Clinton Landfill in DeWitt County wants to store polychlorinated biphenyls in a special landfill on its property; it has applied for and is awaiting federal approval to store the chemicals.
The company also owns a separate, closed landfill nearby — the old Clinton municipal landfill — which operated under older standards and accepted all kinds of trash.
The landfills sit above the Mahomet Aquifer, the underground source of drinking water for as many as 750,000 residents in central Illinois.
The two chemicals — dichloroethene and trichloroethene (or DCE and TCE) — both showed up in groundwater at two monitoring wells in a first round of the landfill's own routine tests late last year. In a second round of tests, the chemicals had gone away. The landfill reported the results to the Illinois EPA.
The potential presence of those chemicals is one thing, Rose said. But the fact that the Illinois EPA never shared the information with its federal counterpart, he added, shows a breakdown in the system as the U.S. EPA considers approval for much more serious waste.
"These guys are sitting here being asked to pass off on whether this is a safe place to put PCBs or not, and we've got existing problems with the structure that's already there," Rose said. "We've got exceedances from a point of unknown origin."
The "unknown origin" question is also troubling, Rose said. On Thursday, a landfill official said the chemicals may have come from the older, closed landfill that was built and operated under outdated standards and which the landfill is now working to correct.
Rose said the evidence indicates the chemicals may have escaped from one of the landfill's newer waste areas that were built and operate under modern standards.
The answer hasn't been determined, but Rose said that's part of the problem.
"That's kind of my point," Rose said. "It's a big question mark as to what's going on."
Chris Coulter, vice president of Peoria Disposal Company, which owns the landfill, said the chemicals detected in the groundwater may have come from the older municipal waste landfill for which his company is responsible because it bought the site.
Landfill officials are working under a plan to shore up that waste unit.
"We've been administering that," Coulter said. "It's the right plan; it's stabilized things. We're in complete compliance with all our permits."
Coulter said that older, closed landfills that operated under outdated standards have been causing problems all over the place — not just at the Clinton site.
"You've got these closed landfills, and they accepted everything and they had no controls," Coulter said. "Those are the ones that have to be watched."
He said the new chemical landfill has been built to modern standards, and landfill officials have said its liners would be impenetrable for hundreds of years.
Nonetheless, Rose said more oversight is needed. Landfills are responsible for monitoring and reporting their own problems.
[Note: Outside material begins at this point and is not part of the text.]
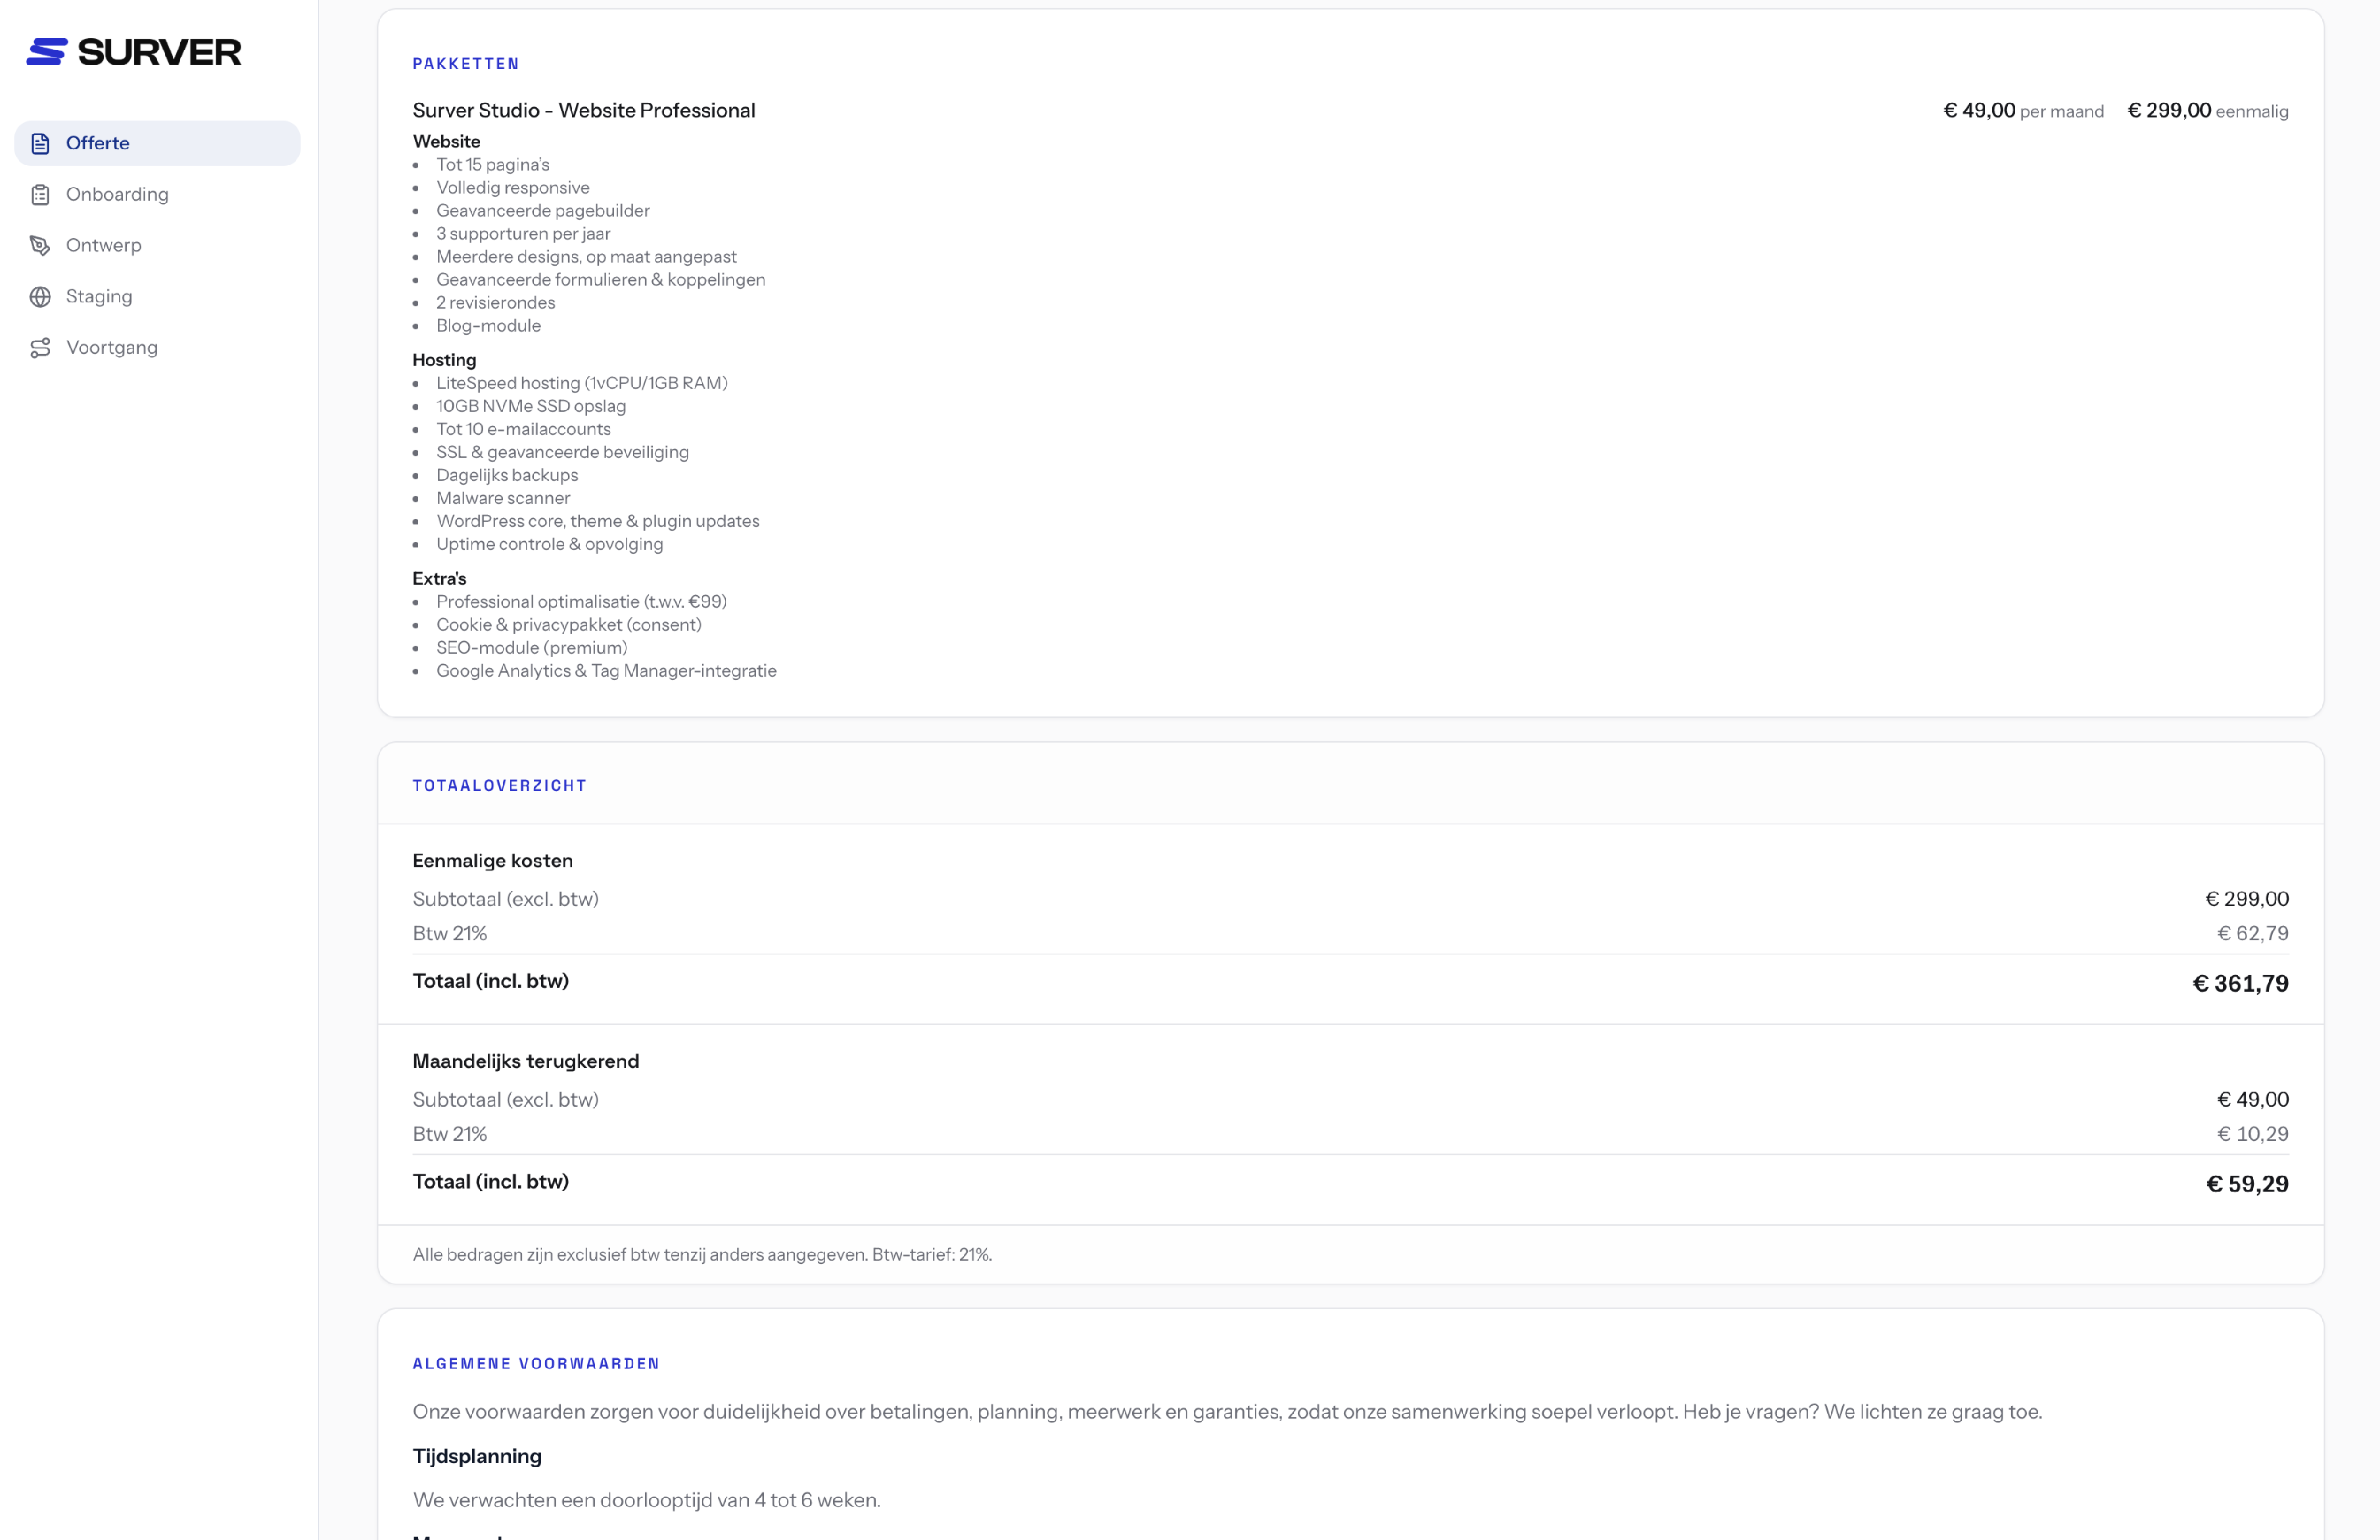Click the Ontwerp pen tool icon
This screenshot has height=1540, width=2380.
point(40,246)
"The fox guards the henhouse," Rose said. "The landfills in Illinois are in charge of sampling their own groundwater wells and submitting the samples" to the Illinois EPA.
George Roadcap, a hydrogeologist with the Illinois State Water Survey, said the so-called DCEs and TCEs are industrial solvents used in mechanical cleaning processes. They are manmade and do not exist in nature.
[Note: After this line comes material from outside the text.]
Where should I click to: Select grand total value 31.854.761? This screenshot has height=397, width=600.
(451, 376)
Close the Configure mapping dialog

"It kind of raises a red flag," Roadcap said. "We've had a lot of aquifers contaminated with this stuff in various parts of the state."
Since seeing the results, Rose said he has submitted the data to the U.S. EPA, and state officials will do independent tests. But the whole situation, he said, shows there is a lack of oversight.
"Who would have ever thought that something as important as groundwater, you're going to let a landfill sample and test its own data?" Rose said.